REQUIREMENTS:
In the items below, from the start through the line containing "The image size is (613, 296). [303, 24]", change "Access Points" to "Wireless Networks" and give those lines again with nothing else altered. Leave the pictures out.

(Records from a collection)
────────────────────

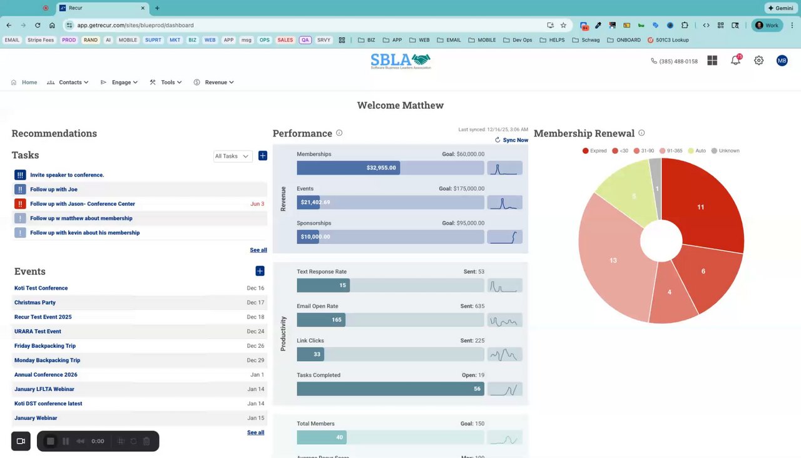Click the Memberships revenue progress bar

390,168
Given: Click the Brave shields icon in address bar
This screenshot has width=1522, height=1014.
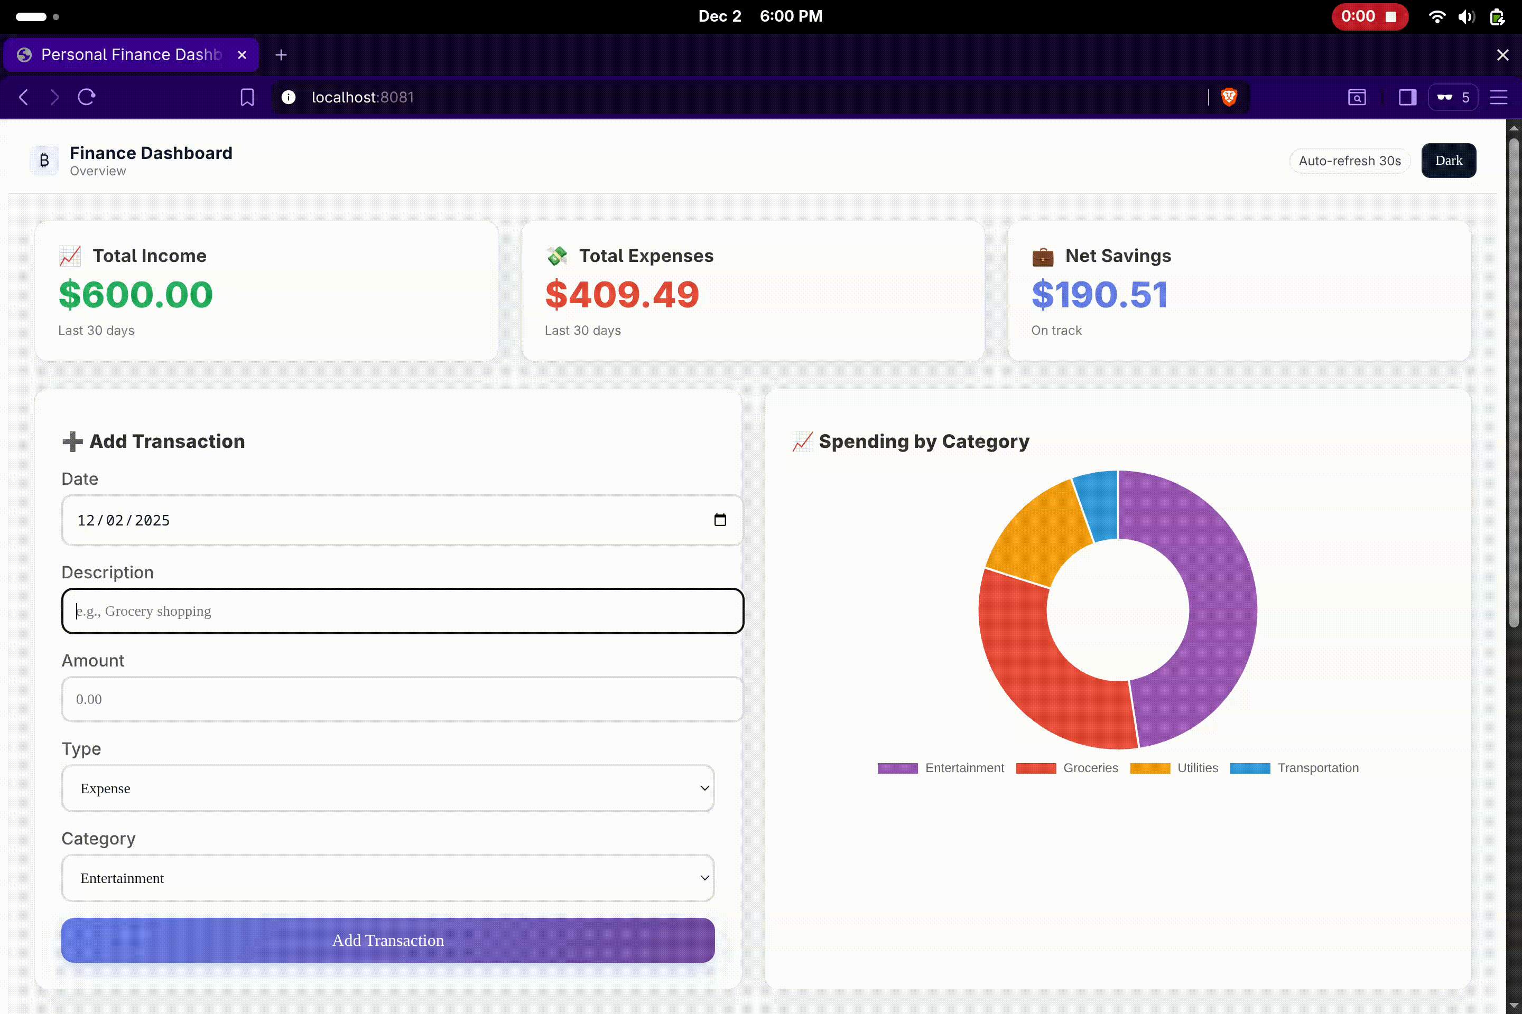Looking at the screenshot, I should tap(1228, 97).
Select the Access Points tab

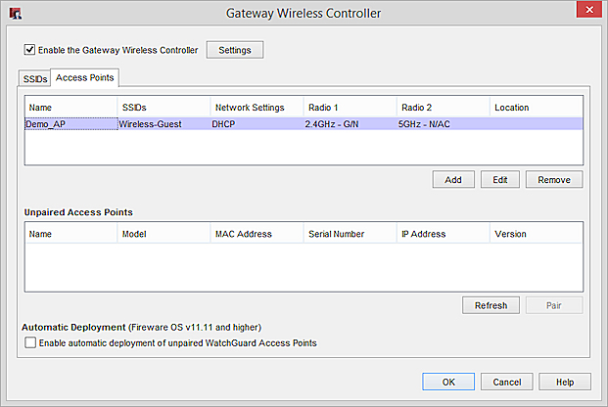tap(86, 77)
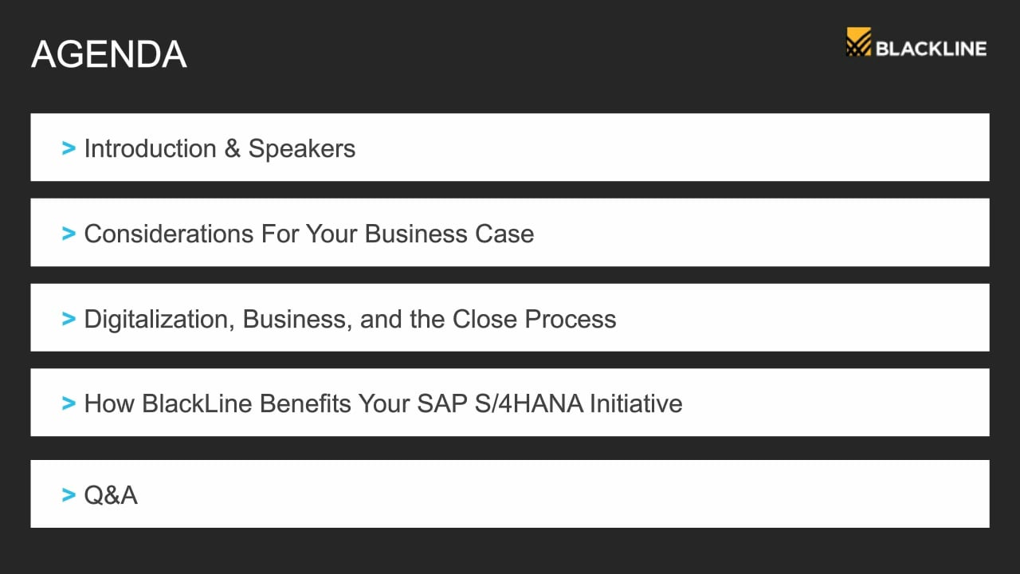1020x574 pixels.
Task: Select Digitalization, Business, and the Close Process
Action: pyautogui.click(x=510, y=317)
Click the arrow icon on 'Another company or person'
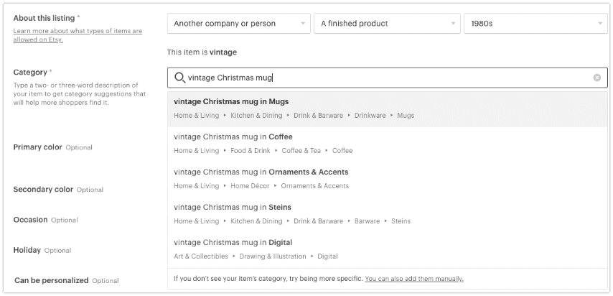The image size is (613, 296). [303, 24]
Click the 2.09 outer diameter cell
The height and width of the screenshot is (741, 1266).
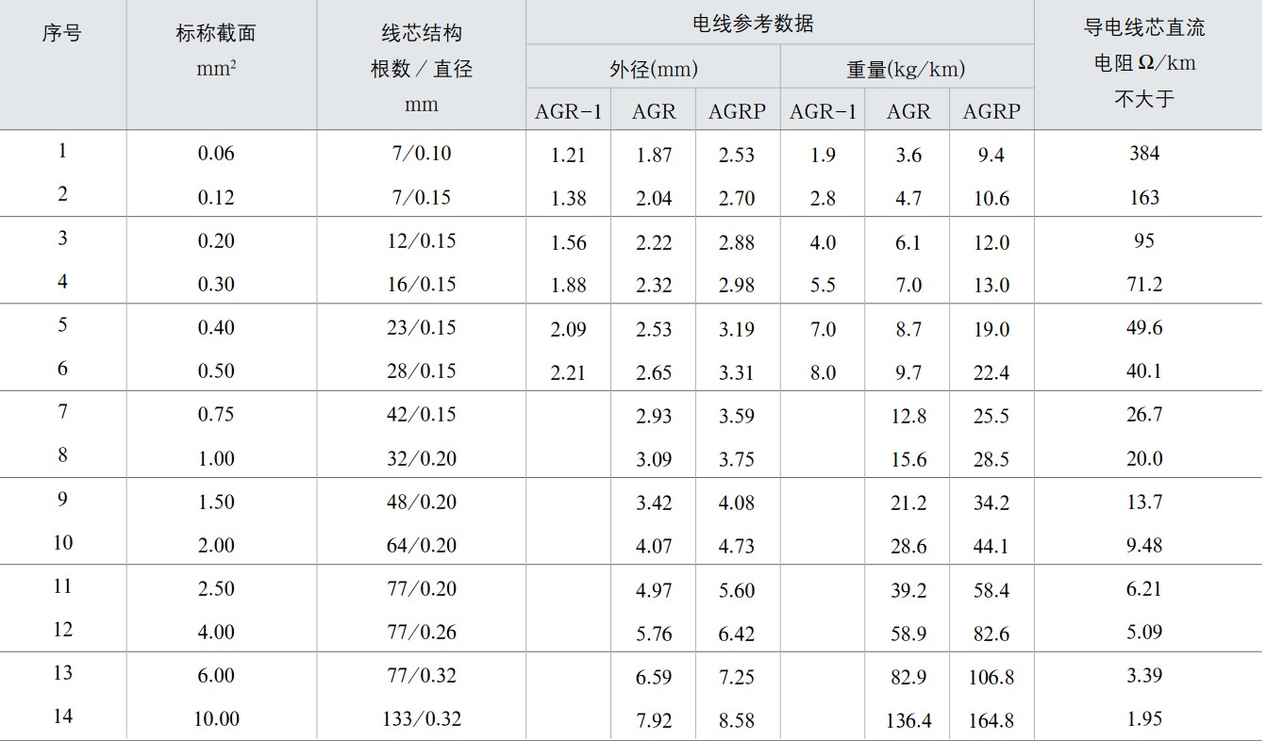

────────────────────

RESPONSE BELOW:
Click the Memberships revenue progress bar

390,168
Given: Click the Brave shields icon in address bar
This screenshot has width=1522, height=1014.
Looking at the screenshot, I should tap(1228, 97).
Select the Wireless Networks tab

tap(86, 77)
1020x574 pixels.
Task: Select Digitalization, Business, and the Close Process
Action: pyautogui.click(x=510, y=317)
Click the arrow icon on 'Another company or person'
The image size is (613, 296). [303, 24]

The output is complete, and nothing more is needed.